No. By design there is now a structured notion of options shared by the
driver and cc1 and a single mechanism for option parsing, that
consistently rejects unknown options rather than having them sometimes
only inconsistently rejected depending on which phases of compilation are
run, and that is intended in future to support multilib selection based on
logical option state rather than option text, and maybe eventually
disallowing options without --help text.
It was a mistake that specs were ever documented in the user manual; they
should be considered a purely internal interface between different parts
of GCC. It is not expected that you can drop in support for new languages
without at least part of that support being present when GCC is built
(GNU/Linux distributors may include the minimal set of files defining
specs and options for languages such as D and Pascal when they build their
main GCC packages, for example, so that the driver then supports those
languages even though the language compilers themselves are built
separately).
(I do not rule out that the plugin mechanism could be extended in future
to allow driver plugins, that might modify the unknown option handling,
but the change away from allowing arbitrary options that just happen to be
matched by some spec, to having a structured notion allowing a meaningful
enumeration of all supported options and their associated properties, is
deliberate.
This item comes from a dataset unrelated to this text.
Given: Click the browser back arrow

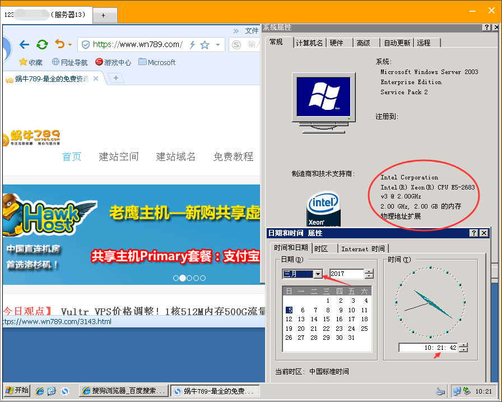Looking at the screenshot, I should click(x=24, y=45).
It would also be reasonable to provide a way to export the
properties of GCC's options for use in external wrappers to know what
options take arguments. But processing options unknown to GCC is outside
the intended uses of the driver at present, although you may be able to
find a hack where your wrapper hides them within options known to GCC that
take an argument but where the driver doesn't validate that argument in
any way; -fplugin-arg-* might be the most sensible option to use.)